[EXERCISE]: Reproduce the items from the line containing "coordinates (186, 366)." through the end of the items, inclusive.

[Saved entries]
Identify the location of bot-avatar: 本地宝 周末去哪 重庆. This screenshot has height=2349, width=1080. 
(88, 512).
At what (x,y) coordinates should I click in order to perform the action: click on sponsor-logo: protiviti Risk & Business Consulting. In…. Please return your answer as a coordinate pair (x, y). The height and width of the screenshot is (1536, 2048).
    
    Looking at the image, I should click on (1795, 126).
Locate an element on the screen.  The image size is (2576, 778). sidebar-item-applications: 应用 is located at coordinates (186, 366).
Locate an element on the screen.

[WRITTEN ANSWER]:
Locate an element on the screen.  The image size is (2576, 778). sidebar-item-applications: 应用 is located at coordinates (186, 366).
Locate an element on the screen.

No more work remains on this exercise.